** begin Material supplied **
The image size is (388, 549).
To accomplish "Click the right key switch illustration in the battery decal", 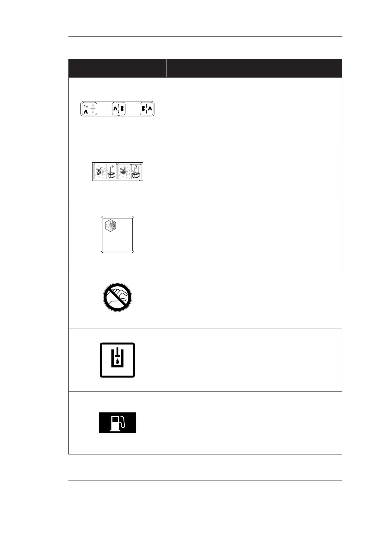I will click(124, 171).
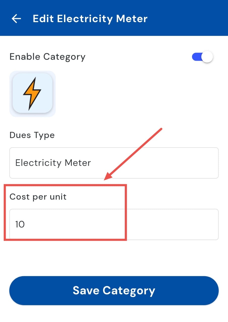
Task: Select the Electricity Meter text in field
Action: tap(53, 163)
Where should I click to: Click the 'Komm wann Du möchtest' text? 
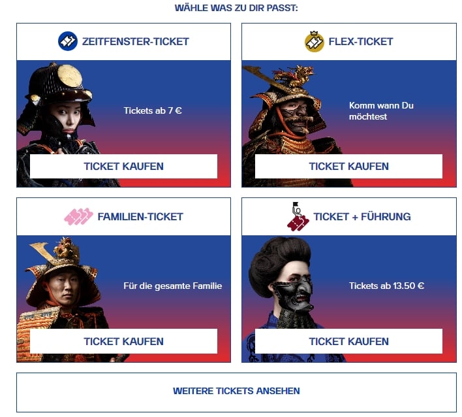(381, 111)
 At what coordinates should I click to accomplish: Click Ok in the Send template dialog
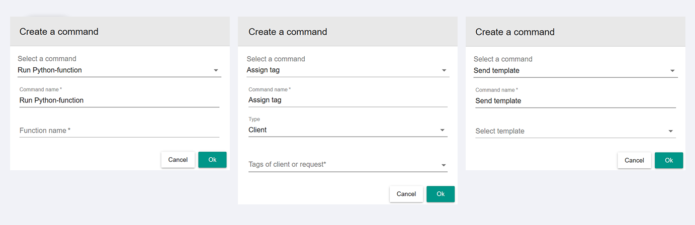(x=669, y=160)

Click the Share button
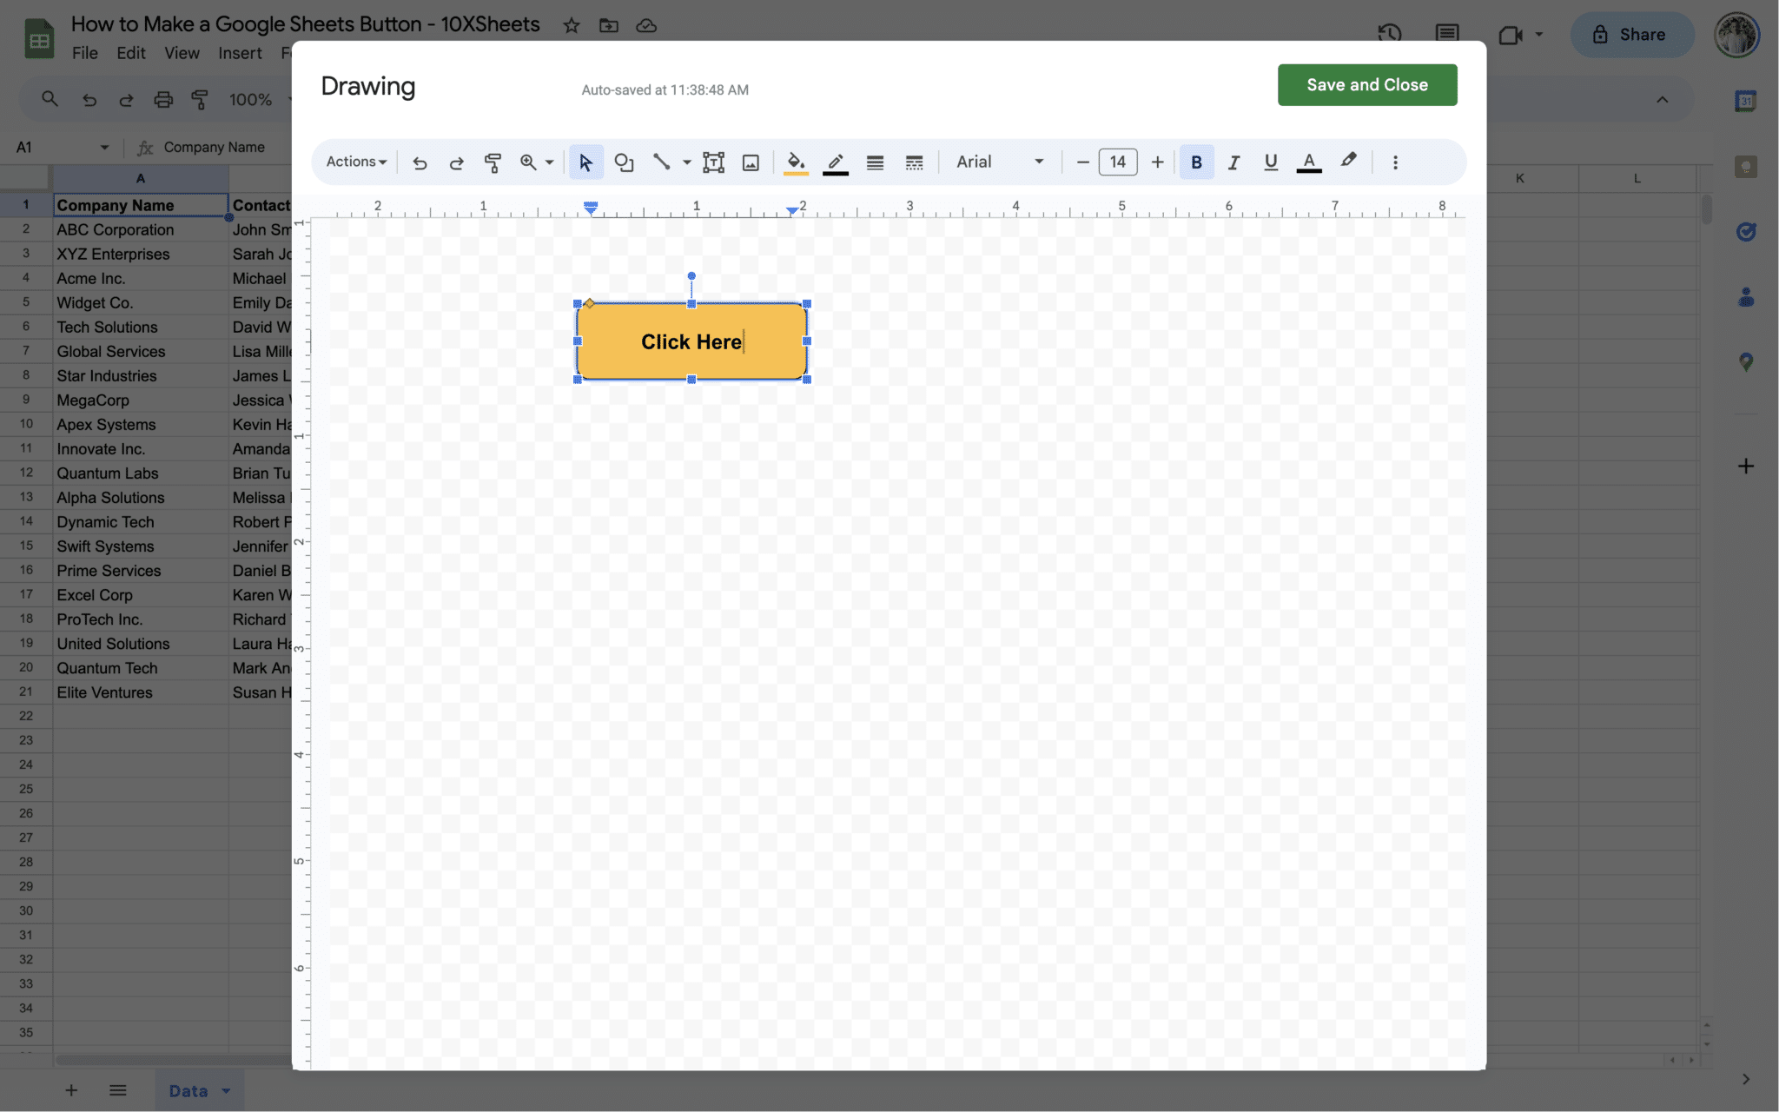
** end Material supplied **
- **Instructions to follow**: Starting with the line containing "Where should I" and going on through the end of the records, lay out each line as one string in a JSON list, skipping blank lines and leaving the pictures out.

- **Response to this exercise**:
[
  "Where should I click to: Click the 'Komm wann Du möchtest' text? ",
  "(381, 111)",
  " At what coordinates should I click to accomplish: Click Ok in the Send template dialog",
  "(x=669, y=160)",
  "Click the Share button"
]